What is being asked: For each record below, write an exact copy.

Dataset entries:
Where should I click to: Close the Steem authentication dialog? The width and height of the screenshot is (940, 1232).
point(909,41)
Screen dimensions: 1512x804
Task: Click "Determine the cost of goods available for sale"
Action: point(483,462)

Result of this task:
Where should I click to: Close the Steem authentication dialog? The width and height of the screenshot is (940, 1232).
point(909,41)
Screen dimensions: 1512x804
Task: Click "Determine the cost of goods available for sale"
Action: point(483,462)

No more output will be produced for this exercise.